▽

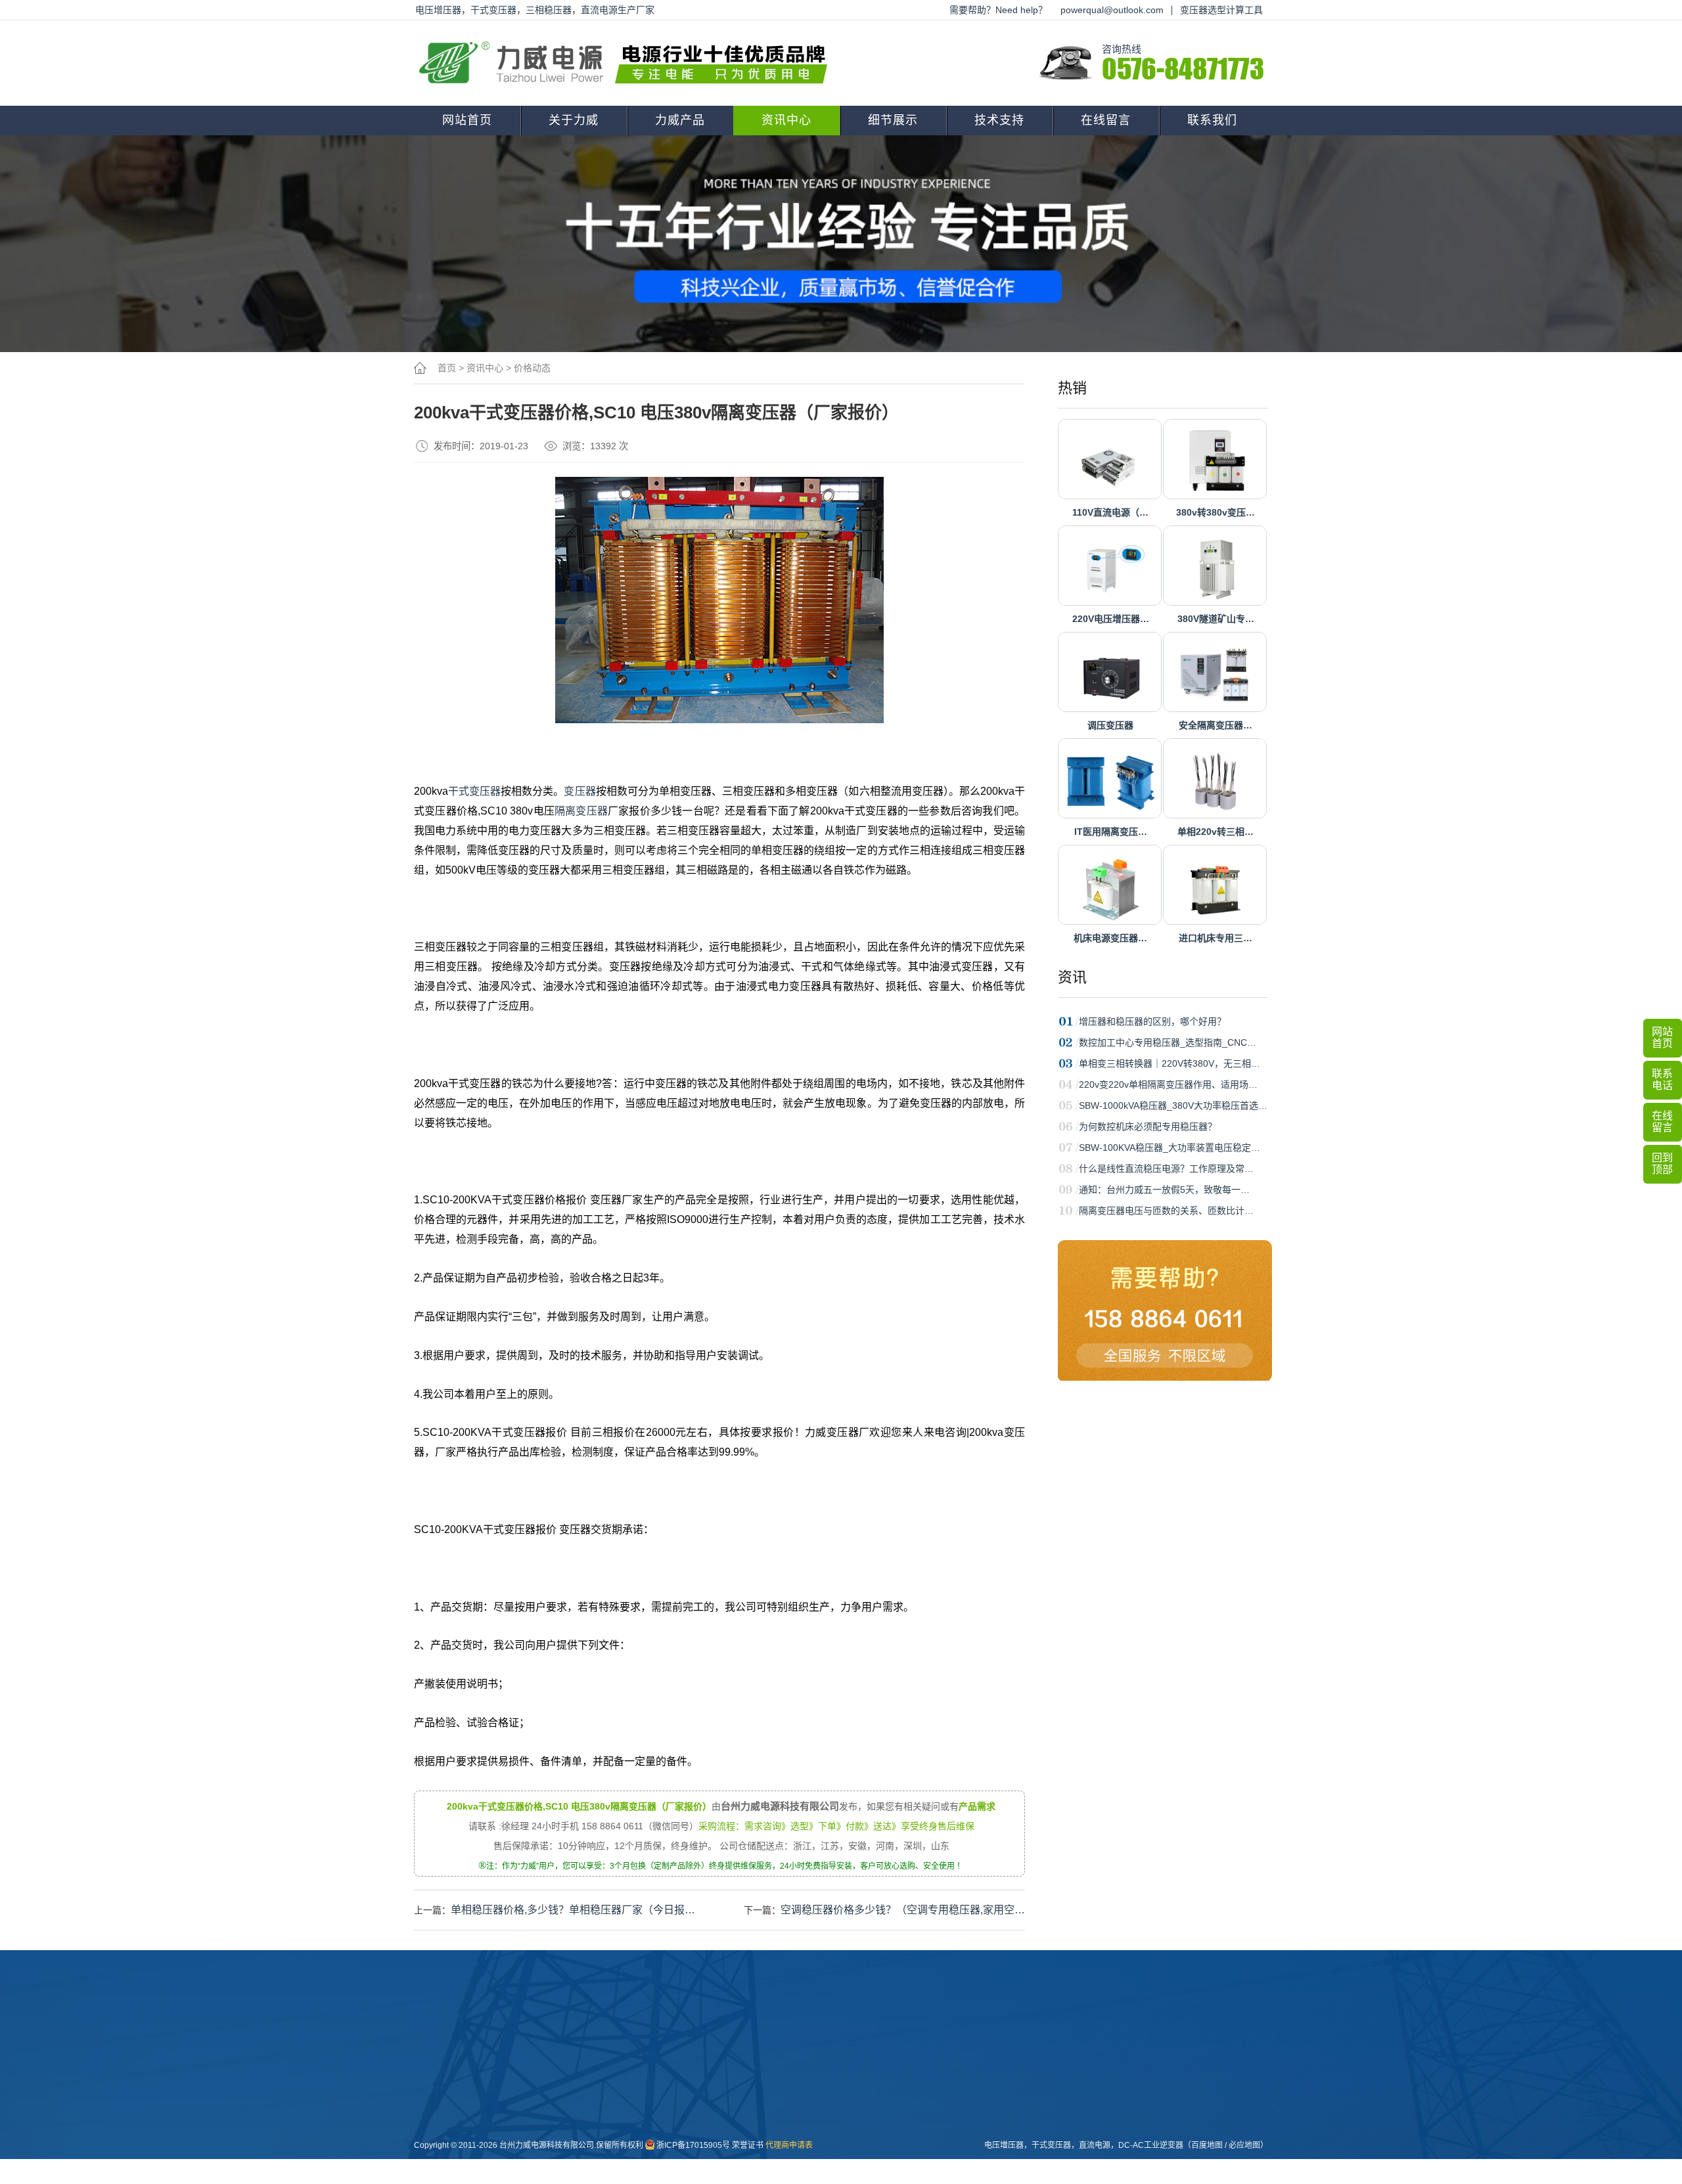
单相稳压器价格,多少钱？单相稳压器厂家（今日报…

△
▽

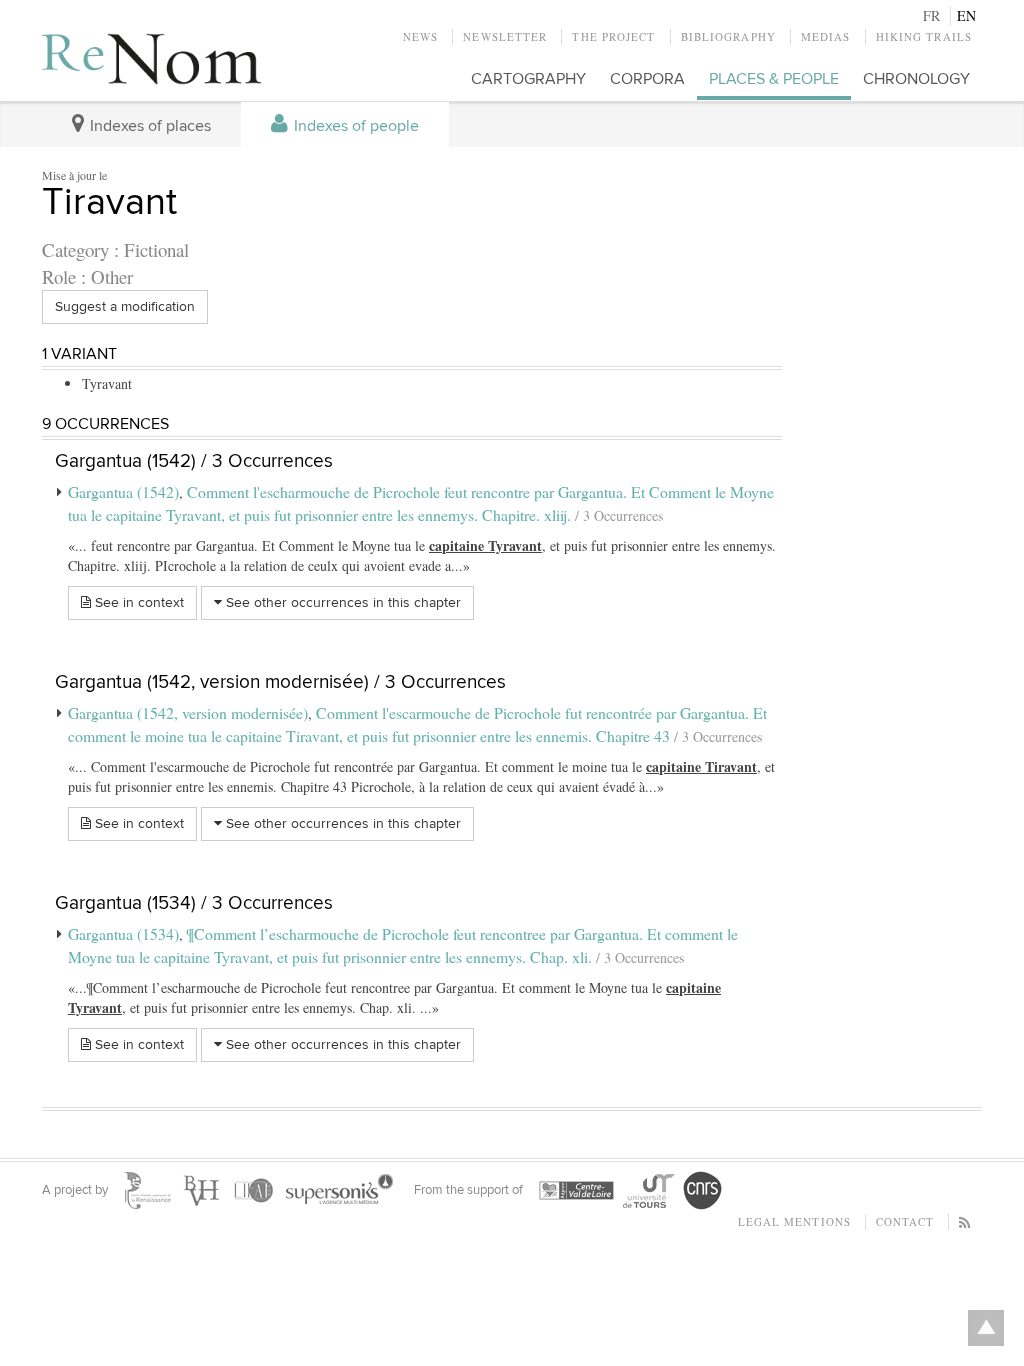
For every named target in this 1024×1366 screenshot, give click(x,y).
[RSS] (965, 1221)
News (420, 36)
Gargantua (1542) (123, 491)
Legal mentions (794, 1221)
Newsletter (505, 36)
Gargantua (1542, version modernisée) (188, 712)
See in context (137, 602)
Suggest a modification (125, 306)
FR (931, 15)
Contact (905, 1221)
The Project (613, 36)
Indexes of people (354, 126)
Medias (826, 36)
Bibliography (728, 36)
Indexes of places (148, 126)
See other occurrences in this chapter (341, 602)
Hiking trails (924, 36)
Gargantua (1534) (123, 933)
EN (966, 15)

△

▶ Directions for this task
Please output exactly the lines between the one holding "See in context (137, 602)" and the one holding "EN (966, 15)" in the records above, inclusive, and nothing more.

▶ Written response
See in context (137, 602)
Suggest a modification (125, 306)
FR (931, 15)
Contact (905, 1221)
The Project (613, 36)
Indexes of people (354, 126)
Medias (826, 36)
Bibliography (728, 36)
Indexes of places (148, 126)
See other occurrences in this chapter (341, 602)
Hiking trails (924, 36)
Gargantua (1534) (123, 933)
EN (966, 15)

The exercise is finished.